Disparition de "l'arbre de Khartoum" : que s'est-il passé avec la forêt historique de l'acacia ?

La forêt de l'acacia, connue sous le nom de "l'arbre de Khartoum", est passée d'une réserve naturelle ancienne à un paysage choquant de terre dénudée, après avoir été complètement détruite en raison de l'abattage illégal d'arbres depuis le début de la guerre au Soudan à la mi-avril 2023.
Un photographe soudanais a documenté les scènes de la forêt détruite, qui se sont rapidement répandues sur les réseaux sociaux, révélant l'énorme destruction qui a frappé cet espace naturel unique, qui occupait une superficie d'environ 1500 hectares sur la rive est du Nil blanc, à la confluence des Nils blanc et bleu, dans un emplacement géographiquement et écologiquement rare.
* Une forêt historique et un écosystème complet
La forêt a été officiellement établie comme une réserve naturelle en 1939, et elle était célèbre pour ses arbres d'acacia résistants aux inondations et aux conditions climatiques extrêmes, tout en formant un habitat pour des écosystèmes complets.
De plus, la forêt d'acacia était l'un des zones humides classées au niveau mondial, inondée pendant environ 6 mois par an sans perdre son équilibre écologique, ce qui lui a permis d'être classée parmi les sites de valeur mondiale selon les critères de l'UNESCO.
* Un refuge pour les oiseaux et la faune
La forêt n'était pas seulement un espace vert, mais un refuge sûr pour les oiseaux migrateurs d'Europe, d'Asie et d'Afrique, qui l'accueillaient comme une station de transit naturelle. Elle abritait également des dizaines d'espèces d'oiseaux locaux et rares, ainsi que des reptiles, des insectes et de petits animaux sauvages, ce qui en faisait un écosystème complet pendant plus d'un siècle.
* Une institution scientifique vivante
En 1946, une école de spécialistes des forêts a été créée au sein de la forêt, formant la première génération de techniciens forestiers soudanais et contribuant à des projets de reboisement nationaux.
Ainsi, la forêt n'était pas seulement un poumon naturel pour la capitale, mais une institution scientifique vivante, contribuant à la protection de l'environnement et à la surveillance des migrations animales.
* Une catastrophe environnementale menaçant Khartoum
Aujourd'hui, après cette destruction massive, Khartoum a perdu son "poumon" naturel.
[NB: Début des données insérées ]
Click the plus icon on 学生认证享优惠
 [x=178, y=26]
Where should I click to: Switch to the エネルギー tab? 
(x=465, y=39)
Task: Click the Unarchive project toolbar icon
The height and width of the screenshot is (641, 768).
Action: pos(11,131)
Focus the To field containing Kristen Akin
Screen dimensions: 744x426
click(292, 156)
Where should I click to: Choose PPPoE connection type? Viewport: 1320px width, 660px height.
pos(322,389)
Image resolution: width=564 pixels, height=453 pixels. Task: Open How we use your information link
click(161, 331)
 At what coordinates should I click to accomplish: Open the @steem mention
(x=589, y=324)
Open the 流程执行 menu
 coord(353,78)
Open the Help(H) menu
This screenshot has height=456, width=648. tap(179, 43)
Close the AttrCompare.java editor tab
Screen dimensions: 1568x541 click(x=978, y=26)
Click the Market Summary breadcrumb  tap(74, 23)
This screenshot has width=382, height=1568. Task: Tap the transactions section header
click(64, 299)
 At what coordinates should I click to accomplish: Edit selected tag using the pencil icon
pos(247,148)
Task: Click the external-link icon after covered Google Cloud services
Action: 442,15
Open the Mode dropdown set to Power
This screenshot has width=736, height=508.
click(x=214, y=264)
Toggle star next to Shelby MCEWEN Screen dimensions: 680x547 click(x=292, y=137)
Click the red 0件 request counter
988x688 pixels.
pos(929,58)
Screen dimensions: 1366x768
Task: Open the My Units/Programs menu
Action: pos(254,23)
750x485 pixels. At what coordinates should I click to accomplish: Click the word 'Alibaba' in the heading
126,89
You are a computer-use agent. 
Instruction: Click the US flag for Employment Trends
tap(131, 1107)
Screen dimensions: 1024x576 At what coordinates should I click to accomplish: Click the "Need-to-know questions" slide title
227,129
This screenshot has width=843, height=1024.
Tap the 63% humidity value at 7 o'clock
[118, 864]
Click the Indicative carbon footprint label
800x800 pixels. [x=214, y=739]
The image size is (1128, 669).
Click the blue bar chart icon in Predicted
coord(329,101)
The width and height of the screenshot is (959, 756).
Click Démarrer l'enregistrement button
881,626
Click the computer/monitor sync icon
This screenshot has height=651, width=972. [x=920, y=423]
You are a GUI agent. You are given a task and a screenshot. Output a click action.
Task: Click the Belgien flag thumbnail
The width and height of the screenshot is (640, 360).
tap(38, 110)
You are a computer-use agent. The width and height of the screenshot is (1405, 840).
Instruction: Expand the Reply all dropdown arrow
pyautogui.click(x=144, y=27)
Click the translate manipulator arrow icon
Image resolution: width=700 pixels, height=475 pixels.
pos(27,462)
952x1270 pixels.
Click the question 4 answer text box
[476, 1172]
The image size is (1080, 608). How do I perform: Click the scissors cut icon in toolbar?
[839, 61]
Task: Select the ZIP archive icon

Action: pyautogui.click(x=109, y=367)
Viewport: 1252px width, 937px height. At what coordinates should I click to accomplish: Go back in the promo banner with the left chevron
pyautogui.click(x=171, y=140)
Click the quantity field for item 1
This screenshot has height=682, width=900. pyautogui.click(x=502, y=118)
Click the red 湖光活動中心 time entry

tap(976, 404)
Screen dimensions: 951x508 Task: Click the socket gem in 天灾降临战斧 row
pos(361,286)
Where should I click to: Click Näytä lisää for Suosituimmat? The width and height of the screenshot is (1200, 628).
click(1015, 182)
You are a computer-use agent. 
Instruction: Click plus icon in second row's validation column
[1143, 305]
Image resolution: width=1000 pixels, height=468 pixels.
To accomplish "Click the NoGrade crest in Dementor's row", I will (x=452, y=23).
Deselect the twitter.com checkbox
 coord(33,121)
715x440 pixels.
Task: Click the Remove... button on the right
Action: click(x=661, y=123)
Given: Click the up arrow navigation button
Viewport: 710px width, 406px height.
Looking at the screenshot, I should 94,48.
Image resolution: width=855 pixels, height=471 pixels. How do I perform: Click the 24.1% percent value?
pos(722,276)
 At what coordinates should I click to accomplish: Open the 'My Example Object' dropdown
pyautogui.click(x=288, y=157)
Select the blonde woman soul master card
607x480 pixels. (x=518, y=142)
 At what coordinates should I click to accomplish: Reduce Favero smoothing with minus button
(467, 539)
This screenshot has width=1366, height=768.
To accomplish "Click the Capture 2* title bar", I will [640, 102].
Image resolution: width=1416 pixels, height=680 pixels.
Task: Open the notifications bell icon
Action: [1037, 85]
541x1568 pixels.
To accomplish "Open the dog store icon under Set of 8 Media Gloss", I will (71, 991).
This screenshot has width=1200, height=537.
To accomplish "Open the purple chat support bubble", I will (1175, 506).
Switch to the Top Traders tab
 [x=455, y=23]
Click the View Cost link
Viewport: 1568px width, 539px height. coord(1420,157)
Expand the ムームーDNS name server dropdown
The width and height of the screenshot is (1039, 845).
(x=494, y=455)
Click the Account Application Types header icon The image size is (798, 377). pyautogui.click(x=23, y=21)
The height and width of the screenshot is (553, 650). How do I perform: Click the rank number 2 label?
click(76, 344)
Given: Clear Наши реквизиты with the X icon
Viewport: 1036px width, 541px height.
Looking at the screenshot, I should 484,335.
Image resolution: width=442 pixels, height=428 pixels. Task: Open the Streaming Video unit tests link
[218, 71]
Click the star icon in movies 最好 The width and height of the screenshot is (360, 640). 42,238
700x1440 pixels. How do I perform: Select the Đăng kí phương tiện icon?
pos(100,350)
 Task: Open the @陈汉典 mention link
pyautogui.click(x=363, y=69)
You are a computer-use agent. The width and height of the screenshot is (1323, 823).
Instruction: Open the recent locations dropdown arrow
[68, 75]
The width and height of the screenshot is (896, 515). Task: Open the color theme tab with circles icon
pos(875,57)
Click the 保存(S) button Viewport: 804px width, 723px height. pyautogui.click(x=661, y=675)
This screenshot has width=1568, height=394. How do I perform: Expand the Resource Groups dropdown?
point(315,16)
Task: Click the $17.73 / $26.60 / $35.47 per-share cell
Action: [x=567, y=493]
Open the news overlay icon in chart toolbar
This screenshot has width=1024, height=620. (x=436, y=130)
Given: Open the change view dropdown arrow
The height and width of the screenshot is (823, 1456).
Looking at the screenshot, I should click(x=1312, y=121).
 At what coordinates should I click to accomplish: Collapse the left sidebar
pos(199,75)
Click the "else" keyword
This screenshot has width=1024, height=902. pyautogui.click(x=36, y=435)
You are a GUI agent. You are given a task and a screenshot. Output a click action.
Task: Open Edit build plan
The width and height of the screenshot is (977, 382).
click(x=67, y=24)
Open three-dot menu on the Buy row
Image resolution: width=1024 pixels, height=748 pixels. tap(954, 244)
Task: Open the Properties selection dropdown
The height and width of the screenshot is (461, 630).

Des experts forestiers ont averti que l'abattage d'arbres à cette échelle accélérera la désertification, la dégradation des sols, la pollution de l'air et de l'eau, perturbera le cycle des pluies et aggravera le changement climatique, affirmant que l'écosystème qui a duré des décennies s'est complètement effondré.
Les images de la forêt détruite sur les réseaux sociaux sont choquantes et soulèvent des questions sur l'avenir de l'environnement urbain à Khartoum et la capacité de la ville à résister aux effets de la désertification et de la pollution sans ce poumon vert qui la protégeait depuis des décennies.